The National Cattlemen’s Beef Association (NCBA) and Public Lands Council (PLC) originally submitted comments on these plans after each phase of revisions in 2015, 2019, and 2024, advising BLM leadership to leverage livestock grazing as a tool for strengthening sagebrush habitat and preventing wildfires that kill countless birds every year.

“The revised sage grouse management plans recognize the role of cattle producers, as the original conservationists and follows the best available science. Without ranchers actively managing millions of acres of western rangeland, there would be less habitat and forage, and grouse populations would be substantially smaller,” said NCBA President and Nebraska cattleman Buck Wehrbein. “This is the blueprint for how management plans should be revised in the future, with a bottom-up approach focusing on input from land managers and rural communities that live alongside wildlife including grouse. NCBA thanks the BLM and Trump administration for releasing these plans that greatly utilize stakeholder input.”

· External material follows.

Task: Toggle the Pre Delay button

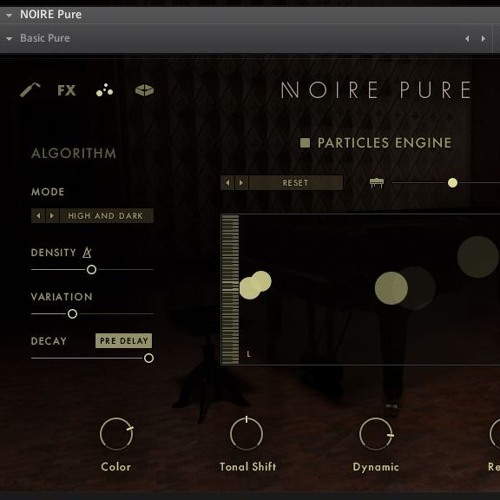Action: (124, 341)
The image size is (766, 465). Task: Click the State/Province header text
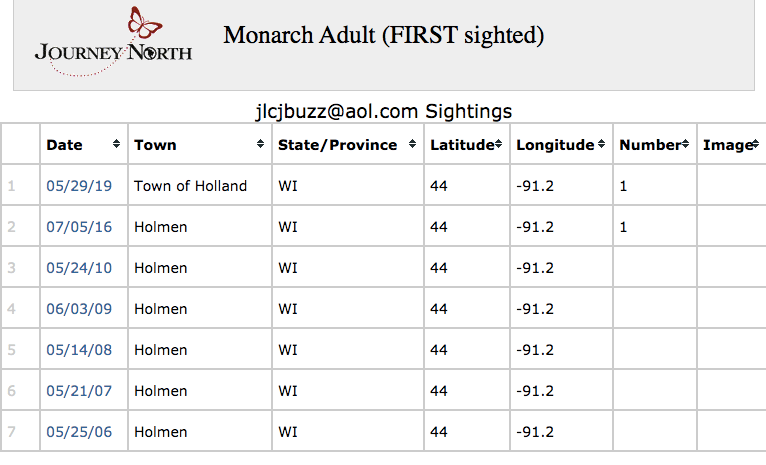337,145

Due to the diverse habitat for sage grouse that varies from state to state, a single conservation strategy would have been ineffective for this species, and the Biden administration was moving forward with a one-size-fits-all plan at the end of 2024 with little time for stakeholder input. The Trump administration tailored their revisions to meet the local needs to achieve the best results for all grouse populations. This includes their work gathering input from western Governors, federal grazing permittees and other local stakeholders to ensure they are hearing from the experts and boots on the ground that manage this species every day. 

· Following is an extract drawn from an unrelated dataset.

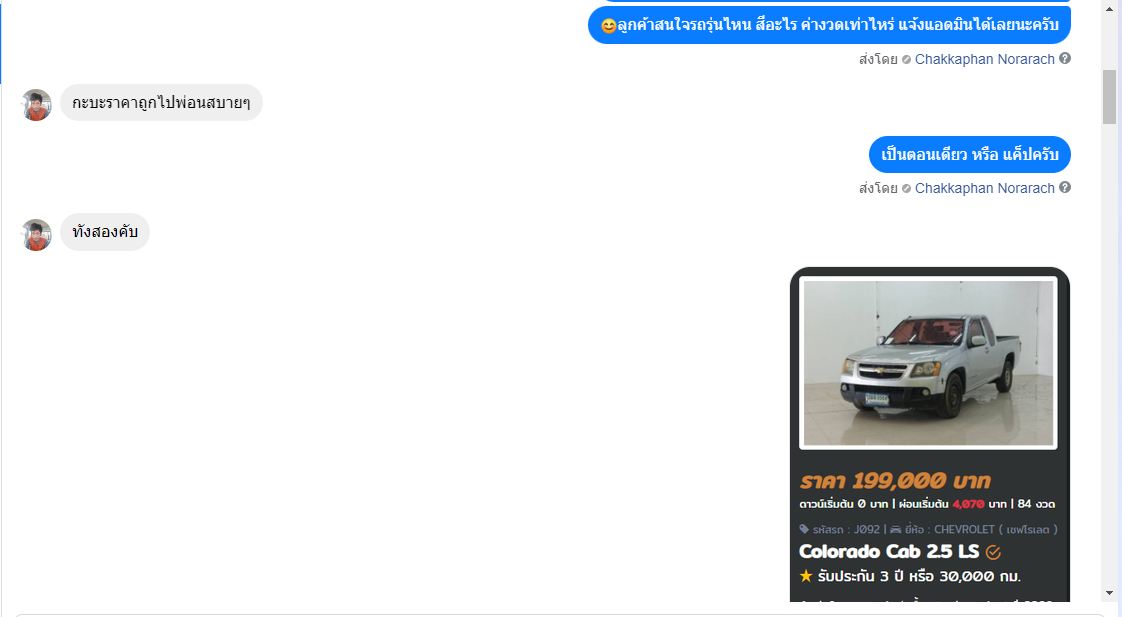
Task: Click help icon under เป็นตอนเดียว หรือ แค็ปครับ message
Action: point(1065,188)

“The revised sage grouse management plans will support the work of ranchers across the West, as we work to create optimal habitat for sage grouse. These plans unleash the conservation prowess of federal lands ranchers and allow critical conservation work that supports grouse habitat to continue without burdensome government red tape,” said PLC President and Colorado rancher Tim Canterbury. “Previous administrations have wanted to use these management plans to tie up millions of acres of land and let them further degrade. That would not have helped boost sage grouse numbers and it is flat out unscientific. Ranchers throughout the West are thankful for the Trump administration and BLM leadership for releasing these detailed plans to the benefit of sage grouse and ranchers alike.”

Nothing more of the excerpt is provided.